* [Provided passage]
=====

- ‘Treating people, not ailments‘ by Grace Shallow
Temple University Hospital is teaching medical students empathy through humanities courses. Grace Shallow spoke with Michael Vitez, the director of narrative medicine at TUH, about some of the courses he teaches in the medical school and how humanities will help students humanize patients.
- ‘Leaving her behind’ by Michaela Winberg
In 2010, now-sophomore geography and urban studies major Nagiarry Porcéna-Ménéus experienced a magnitude 7.0 earthquake in her home country of Haiti. She was one of more than 1.5 million people who were displaced and came to the United States as refugees. Porcéna-Ménéus spoke about losing her mother, a turbulent plane ride and returning home.
- ‘One year later, alumnus discusses PA Supreme Courtship’ by Erin Moran
In 1985, political science alumnus Kevin Dougherty was working part-time jobs to pay for school and subway fares. Nearly 30 years later, he was appointed as a justice to the Supreme Court of Pennsylvania. The Temple News spoke to Dougherty at his City Hall office one year after joining the bench where he discussed goals for his 10-year term, which includes expanding veteran’s courts.
- ‘Telling the untold’ by Angela Gervasi
For the annual ‘Movers & Shakers’ issue, Angela spoke with 2014 journalism alumna Sofiya Ballin, an Inquirer reporter who created the publication’s series “Black History: What I Wish I Knew.” The series focused on the stories of African Americans in Philadelphia.
- ‘WRTI jazz host inducted into Philadelphia Music Walk of Fame’ by Patrick Bilow
South Philadelphia native Bob Perkins has been working in radio for more than 60 years. After working in Detroit, he moved back to Philadelphia to host “Jazz with Bob Perkins,” a show on the Temple-owned 90.1 WRTI FM. In mid-October, he was inducted into the Philadelphia Music Walk of Fame for his contribution to the city’s jazz community.
6 . ‘A New Way Home’ by Victoria Mier
The People’s Paper Co-Op, part of North Philadelphia’s Village of Arts and Humanities, helps community members with re-entry after incarceration by providing support and expungement programs. Victoria told the story of Faith Bartley, who returned home for the first time in more than 20 years to just a couch and a SEPTA pass.

=====

* [Tasks to carry out]
A) Retype the section of the Temple News story roundup that begins with the words containing "6 . ‘A New Way" and ends with "a SEPTA pass.".
B) Continue the Temple News story roundup from its final entry.

Collected data entries:
=====

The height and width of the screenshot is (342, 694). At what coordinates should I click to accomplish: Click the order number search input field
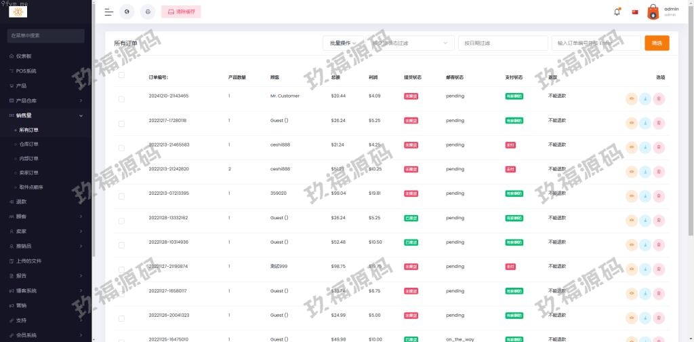(596, 43)
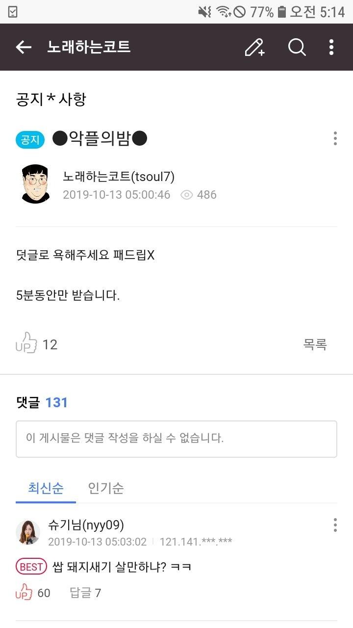Like the post with the UP thumb
This screenshot has width=353, height=628.
click(x=26, y=343)
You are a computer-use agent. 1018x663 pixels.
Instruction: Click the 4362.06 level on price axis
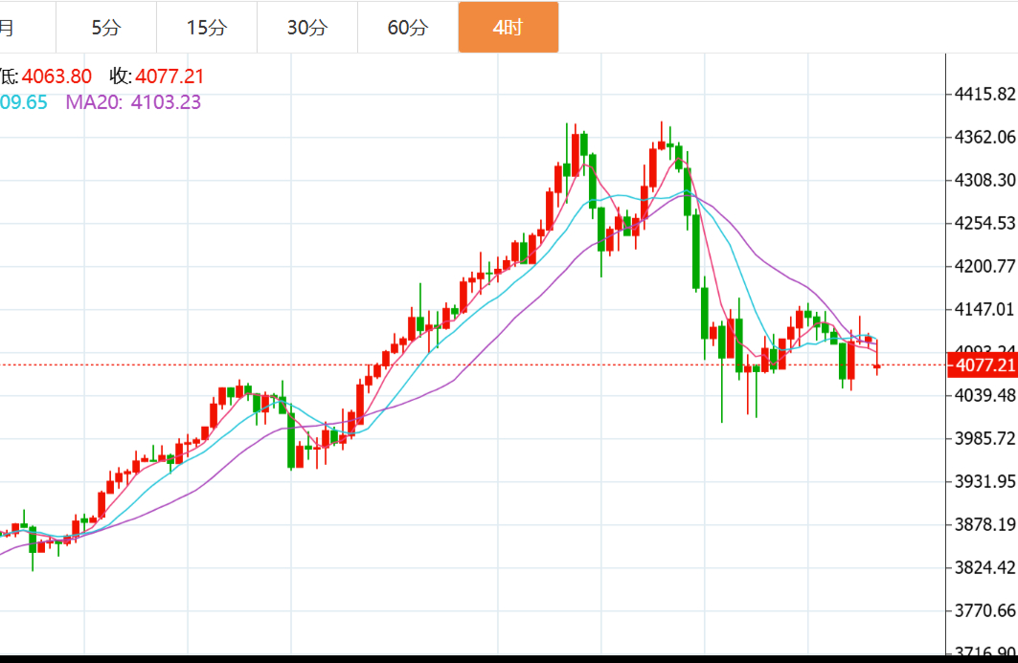984,137
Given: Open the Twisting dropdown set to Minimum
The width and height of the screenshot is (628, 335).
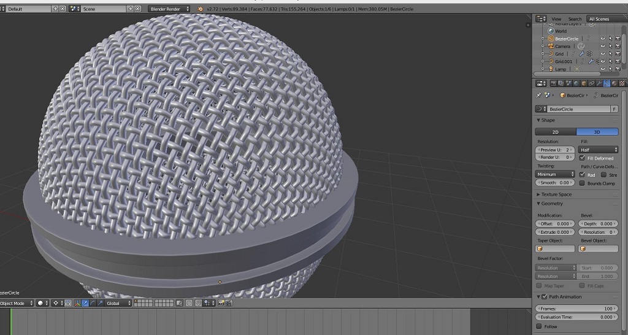Looking at the screenshot, I should [x=554, y=174].
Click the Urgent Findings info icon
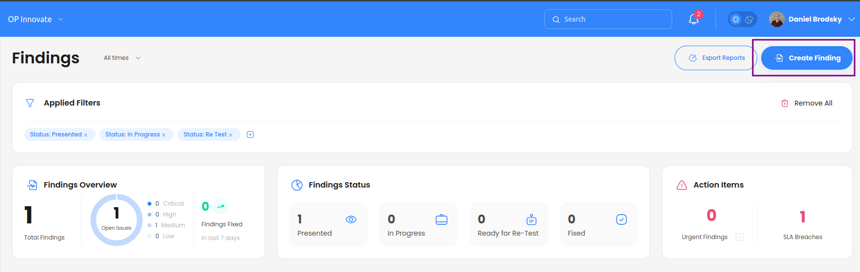 coord(740,237)
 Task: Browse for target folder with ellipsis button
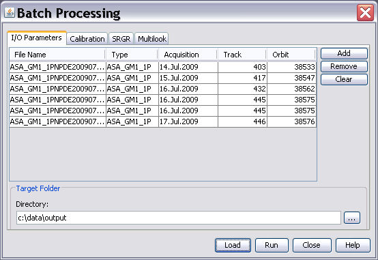click(x=352, y=218)
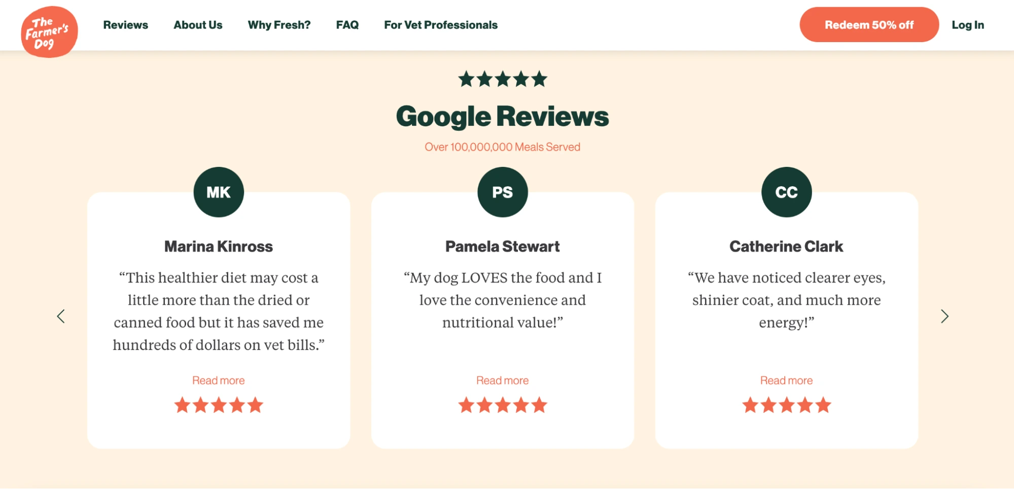The height and width of the screenshot is (489, 1014).
Task: Open the Why Fresh? page
Action: 279,24
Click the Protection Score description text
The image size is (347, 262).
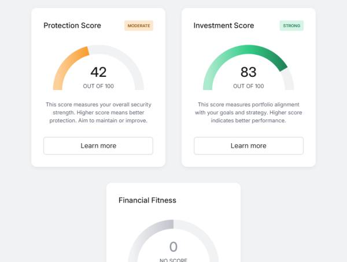click(x=98, y=113)
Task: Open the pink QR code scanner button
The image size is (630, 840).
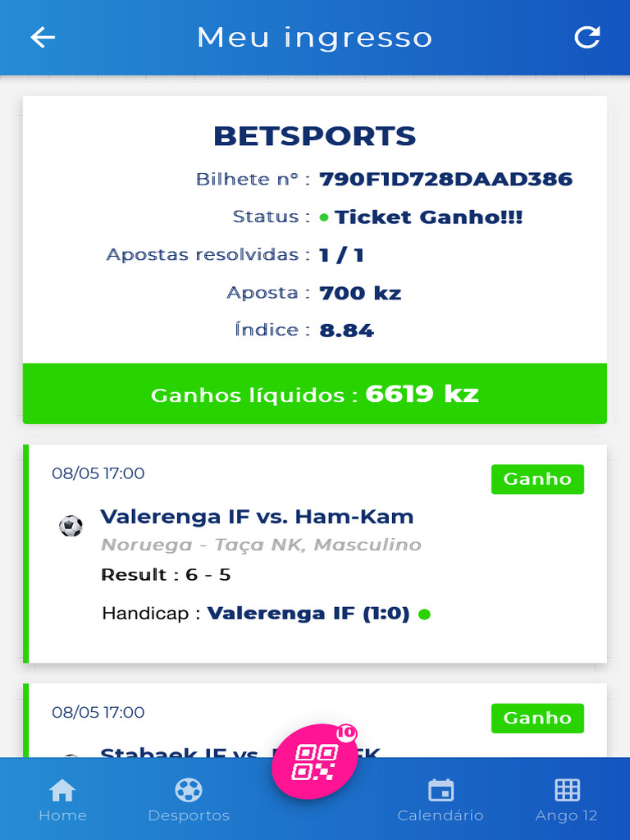Action: pos(314,760)
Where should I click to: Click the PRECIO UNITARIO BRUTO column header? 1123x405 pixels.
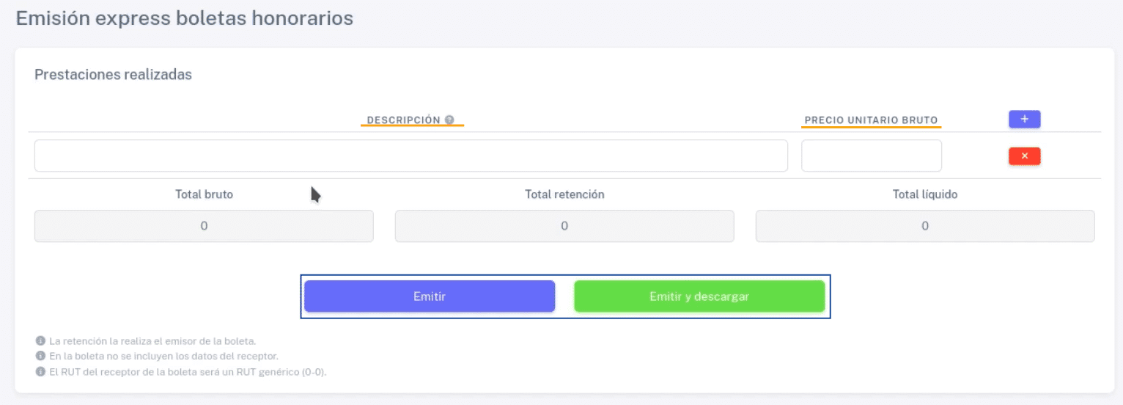tap(871, 120)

=====

* [Per-task outputs]
A)
6 . ‘A New Way Home’ by Victoria Mier
The People’s Paper Co-Op, part of North Philadelphia’s Village of Arts and Humanities, helps community members with re-entry after incarceration by providing support and expungement programs. Victoria told the story of Faith Bartley, who returned home for the first time in more than 20 years to just a couch and a SEPTA pass.

B)
- ‘With support, healing’ by Paige Gross
The Compassionate Friends is a national organization that provides support and friendship to people going through loss and the grieving process. Temple University Hospital’s chapter was formed nearly 30 years ago to help people cope with the loss of a child and has met in a basement classroom at the North Philadelphia hospital ever since. The Temple News talked to former Temple employee Marvella McDaniel about the process of grieving her 21-year-old son and leading others through loss.
- ‘Temple represented at D.C. African Museum’ by Erin Moran
Among the items at the Smithsonian’s National Museum of African American History and Culture in Washington D.C., is a book of Harriet Tubman’s hymns. The book comes from the Charles L. Blockson Afro-American Collection, housed in Sullivan Hall on Main Campus. Blockson donated 38 other items that originally belonged to Tubman. Along with the Tubman items, Professor Emeritus Sonia Sanchez’s poem “We a BaddDDD People” is featured.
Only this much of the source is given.